▸ WHAT YOU SHOULD DO
Answer with a bare number: the count of lines in the data below that contain the word "computer".

▸ DATA FOR REVIEW
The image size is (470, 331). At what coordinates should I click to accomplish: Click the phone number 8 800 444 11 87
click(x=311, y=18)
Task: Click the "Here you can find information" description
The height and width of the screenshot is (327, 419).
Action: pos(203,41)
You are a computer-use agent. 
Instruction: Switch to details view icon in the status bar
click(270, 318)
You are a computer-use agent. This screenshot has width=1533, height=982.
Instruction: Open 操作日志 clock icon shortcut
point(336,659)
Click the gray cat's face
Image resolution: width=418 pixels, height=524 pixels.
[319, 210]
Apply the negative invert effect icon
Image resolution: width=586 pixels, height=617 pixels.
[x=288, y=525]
---
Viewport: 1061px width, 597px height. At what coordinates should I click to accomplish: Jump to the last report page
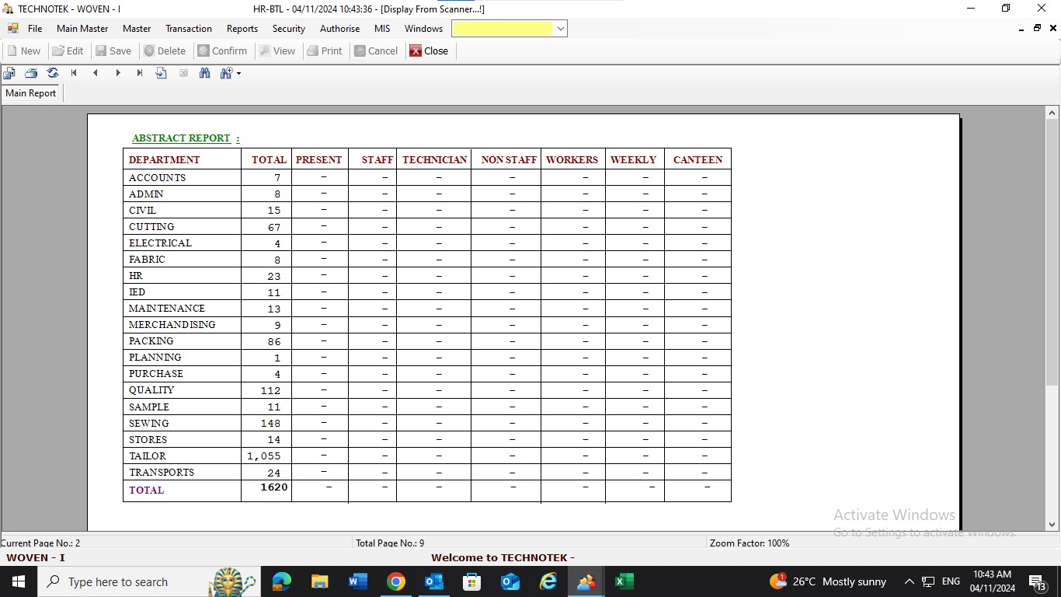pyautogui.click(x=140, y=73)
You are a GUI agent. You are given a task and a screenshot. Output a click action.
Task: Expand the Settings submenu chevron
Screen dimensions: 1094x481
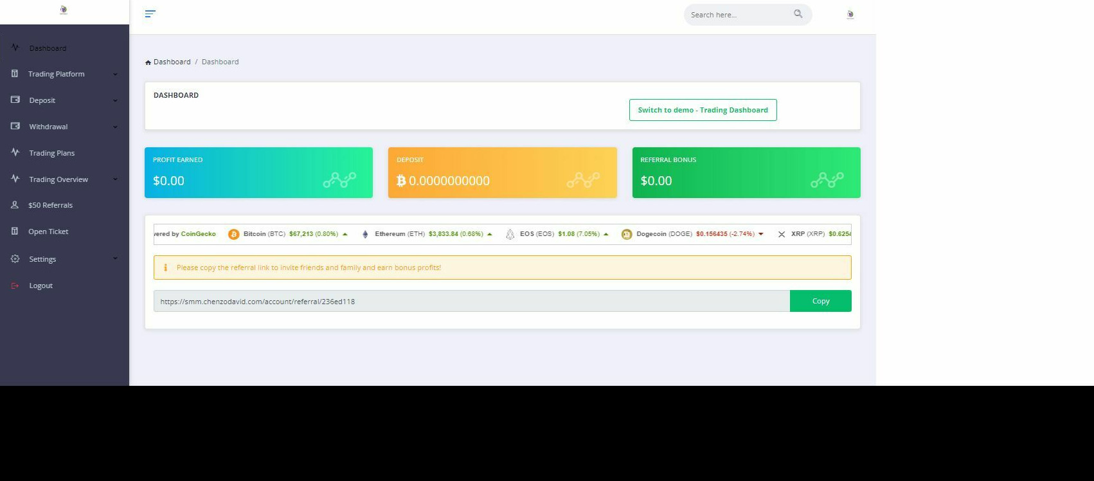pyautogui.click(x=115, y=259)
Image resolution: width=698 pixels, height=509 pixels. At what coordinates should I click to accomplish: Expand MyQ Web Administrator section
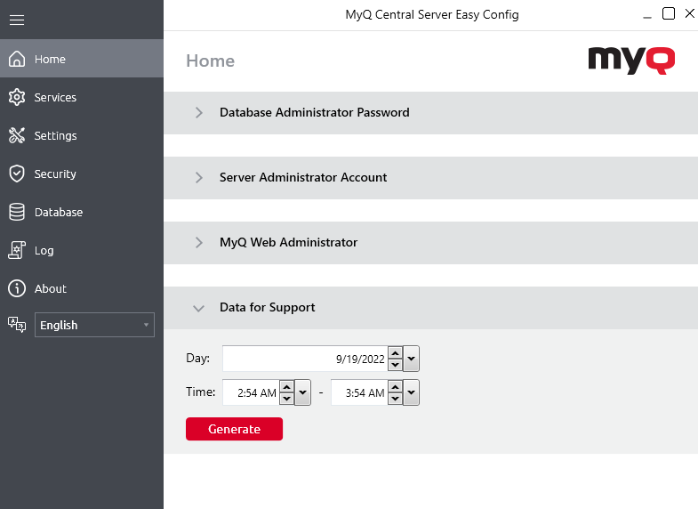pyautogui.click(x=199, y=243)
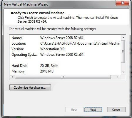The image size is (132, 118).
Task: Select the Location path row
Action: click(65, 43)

▸ YOUR RESPONSE
2